Complete step by step answer:
According to the given question, we are given the volume of the cylindrical tank and we have to find the dimensions of the tank such that the quantity of the metal sheet required is minimum.
Let the \[r\] be the radius of the cylindrical tank and \[h\] be the height if the cylindrical tank, then the volume is represented as \[V\] and the surface area of the tank be represented as \[S\].

Volume of the tank \[=\pi {{a}^{3}}\]
\[\Rightarrow \pi {{r}^{2}}h=\pi {{a}^{3}}\]
\[\Rightarrow {{r}^{2}}h={{a}^{3}}\]
Writing the above expression in terms of ‘h’ we get,
\[\Rightarrow h=\dfrac{{{a}^{3}}}{{{r}^{2}}}\]
Now, we will write the surface area of the cylindrical tank which we have to cover using the metal sheet. We have,
\[S=2\pi rh+\pi {{r}^{2}}\]
Substituting the value of ‘h’ in the above expression, we will get,
\[\Rightarrow S=2\pi r\left( \dfrac{{{a}^{3}}}{{{r}^{2}}} \right)+\pi {{r}^{2}}\]
Cancelling the common terms, we will get,
\[\Rightarrow S=2\pi \dfrac{{{a}^{3}}}{r}+\pi {{r}^{2}}\]
Now, we will find the first derivative of the above expression, we will get,
\[\dfrac{dS}{dr}=2\pi {{a}^{3}}\left( -1 \right){{r}^{-2}}+2\pi r\]
\[\Rightarrow \dfrac{dS}{dr}=-2\pi {{a}^{3}}{{r}^{-2}}+2\pi r\]
Putting \[\dfrac{dS}{dr}=0\], we get,
\[-2\pi {{a}^{3}}{{r}^{-2}}+2\pi r=0\]
Rearranging the expression, we have,
\[\Rightarrow 2\pi {{a}^{3}}{{r}^{-2}}=2\pi r\]

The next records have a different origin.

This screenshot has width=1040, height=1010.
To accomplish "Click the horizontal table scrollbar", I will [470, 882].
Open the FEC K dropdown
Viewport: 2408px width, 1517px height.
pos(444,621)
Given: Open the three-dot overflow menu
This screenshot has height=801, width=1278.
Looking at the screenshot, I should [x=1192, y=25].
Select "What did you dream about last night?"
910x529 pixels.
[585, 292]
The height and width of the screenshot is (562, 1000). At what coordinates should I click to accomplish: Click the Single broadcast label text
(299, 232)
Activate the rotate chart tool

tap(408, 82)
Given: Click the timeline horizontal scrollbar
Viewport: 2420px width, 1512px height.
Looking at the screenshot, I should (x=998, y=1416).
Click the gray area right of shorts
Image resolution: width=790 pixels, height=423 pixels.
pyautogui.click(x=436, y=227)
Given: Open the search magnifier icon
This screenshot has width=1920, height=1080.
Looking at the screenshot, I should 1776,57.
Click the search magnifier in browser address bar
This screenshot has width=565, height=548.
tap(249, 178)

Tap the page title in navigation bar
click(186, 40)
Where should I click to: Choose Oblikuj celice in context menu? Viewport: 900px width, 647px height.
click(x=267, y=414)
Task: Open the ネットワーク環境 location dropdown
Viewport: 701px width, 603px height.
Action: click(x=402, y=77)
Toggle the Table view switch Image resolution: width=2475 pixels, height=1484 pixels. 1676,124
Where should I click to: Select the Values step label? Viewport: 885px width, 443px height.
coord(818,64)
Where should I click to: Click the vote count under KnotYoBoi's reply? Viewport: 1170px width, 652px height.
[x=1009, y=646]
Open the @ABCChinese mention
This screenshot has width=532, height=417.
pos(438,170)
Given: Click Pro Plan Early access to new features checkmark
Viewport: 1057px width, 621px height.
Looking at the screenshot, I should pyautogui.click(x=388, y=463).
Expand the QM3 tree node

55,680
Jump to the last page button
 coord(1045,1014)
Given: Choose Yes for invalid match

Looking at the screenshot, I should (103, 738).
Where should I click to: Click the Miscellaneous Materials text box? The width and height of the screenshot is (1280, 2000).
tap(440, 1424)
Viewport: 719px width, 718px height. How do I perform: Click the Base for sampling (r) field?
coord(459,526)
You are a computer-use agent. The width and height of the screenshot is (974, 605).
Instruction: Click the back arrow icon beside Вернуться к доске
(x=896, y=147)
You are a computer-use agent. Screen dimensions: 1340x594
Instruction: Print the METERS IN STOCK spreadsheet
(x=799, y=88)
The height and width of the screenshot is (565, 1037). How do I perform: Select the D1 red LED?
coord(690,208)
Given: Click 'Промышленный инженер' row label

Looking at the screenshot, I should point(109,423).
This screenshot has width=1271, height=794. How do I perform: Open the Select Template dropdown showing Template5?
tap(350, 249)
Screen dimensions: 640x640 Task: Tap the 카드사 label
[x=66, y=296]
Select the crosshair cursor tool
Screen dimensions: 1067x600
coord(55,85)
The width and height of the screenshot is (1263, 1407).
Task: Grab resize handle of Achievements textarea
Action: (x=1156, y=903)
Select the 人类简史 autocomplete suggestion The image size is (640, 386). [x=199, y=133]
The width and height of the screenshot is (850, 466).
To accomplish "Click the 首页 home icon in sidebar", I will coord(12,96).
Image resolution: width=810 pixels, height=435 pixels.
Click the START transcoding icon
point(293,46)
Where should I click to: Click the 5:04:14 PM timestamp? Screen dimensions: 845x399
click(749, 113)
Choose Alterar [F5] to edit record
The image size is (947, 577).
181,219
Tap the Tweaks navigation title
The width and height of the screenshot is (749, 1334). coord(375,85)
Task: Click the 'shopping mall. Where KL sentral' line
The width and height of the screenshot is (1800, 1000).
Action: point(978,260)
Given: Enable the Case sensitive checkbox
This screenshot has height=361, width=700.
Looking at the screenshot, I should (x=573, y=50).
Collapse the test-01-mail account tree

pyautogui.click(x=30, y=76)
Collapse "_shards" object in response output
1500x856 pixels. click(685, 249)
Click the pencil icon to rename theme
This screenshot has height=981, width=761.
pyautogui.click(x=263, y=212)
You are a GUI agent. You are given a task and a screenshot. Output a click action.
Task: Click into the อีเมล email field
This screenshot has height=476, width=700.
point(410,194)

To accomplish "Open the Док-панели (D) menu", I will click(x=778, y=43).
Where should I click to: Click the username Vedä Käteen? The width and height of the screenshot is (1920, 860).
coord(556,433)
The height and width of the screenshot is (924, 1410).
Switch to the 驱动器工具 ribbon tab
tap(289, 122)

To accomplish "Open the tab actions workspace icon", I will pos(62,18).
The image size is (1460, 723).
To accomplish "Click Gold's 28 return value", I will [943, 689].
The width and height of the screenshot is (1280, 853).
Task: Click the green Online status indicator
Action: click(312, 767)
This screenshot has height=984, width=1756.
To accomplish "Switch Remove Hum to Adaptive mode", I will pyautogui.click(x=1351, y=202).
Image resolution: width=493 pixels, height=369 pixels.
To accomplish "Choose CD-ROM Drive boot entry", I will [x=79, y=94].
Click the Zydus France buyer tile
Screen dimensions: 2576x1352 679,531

Cancelling out the common terms across the equality, we have,
\[\Rightarrow {{a}^{3}}{{r}^{-2}}=r\]
\[\Rightarrow {{a}^{3}}={{r}^{3}}\]
Taking the cube root on either side, we get,
\[\Rightarrow a=r\]-----(1)
Now, we will find the second derivative of the surface area expression, we will get,
\[\dfrac{d}{dr}\left( \dfrac{dS}{dr} \right)=\dfrac{d}{dr}\left( -2\pi {{a}^{3}}{{r}^{-2}}+2\pi r \right)\]
Differentiating the expression further, we get,
\[\Rightarrow \dfrac{{{d}^{2}}S}{d{{r}^{2}}}=-2\pi {{a}^{3}}(-2){{r}^{-3}}+2\pi \]
\[\Rightarrow \dfrac{{{d}^{2}}S}{d{{r}^{2}}}=4\pi {{a}^{3}}{{r}^{-3}}+2\pi \]
From equation (1), we will substitute the value of \[a=r\] in the second derivative we got, we have,
\[{{\left( \dfrac{{{d}^{2}}S}{d{{r}^{2}}} \right)}_{a=r}}=4\pi {{a}^{3}}\left( {{a}^{-3}} \right)+2\pi \]
\[\Rightarrow {{\left( \dfrac{{{d}^{2}}S}{d{{r}^{2}}} \right)}_{a=r}}=4\pi +2\pi =6\pi >0\]
Since, the second derivative gives a value greater than 0, so we will have the minimum surface area when \[a=r\].
That is,
\[h=\dfrac{{{a}^{3}}}{{{r}^{2}}}\] can be written as,
\[\Rightarrow h=\dfrac{{{r}^{3}}}{{{r}^{2}}}=r\]
\[\Rightarrow h=r\]
Therefore, when \[h=r\] then the quantity of metal sheet required to cover the tank is minimum.

Note: The formula of the volume of the cylinder should be written correctly. In the above solution, the formula of the surface area had only one \[\pi {{r}^{2}}\], this is because the tank is open and due to which the upper part is excluded and only the bottom part is taken under consideration. There is a possibility of using the usual formula of the surface area of a cylinder. So as per the question, the formula also has to be modified.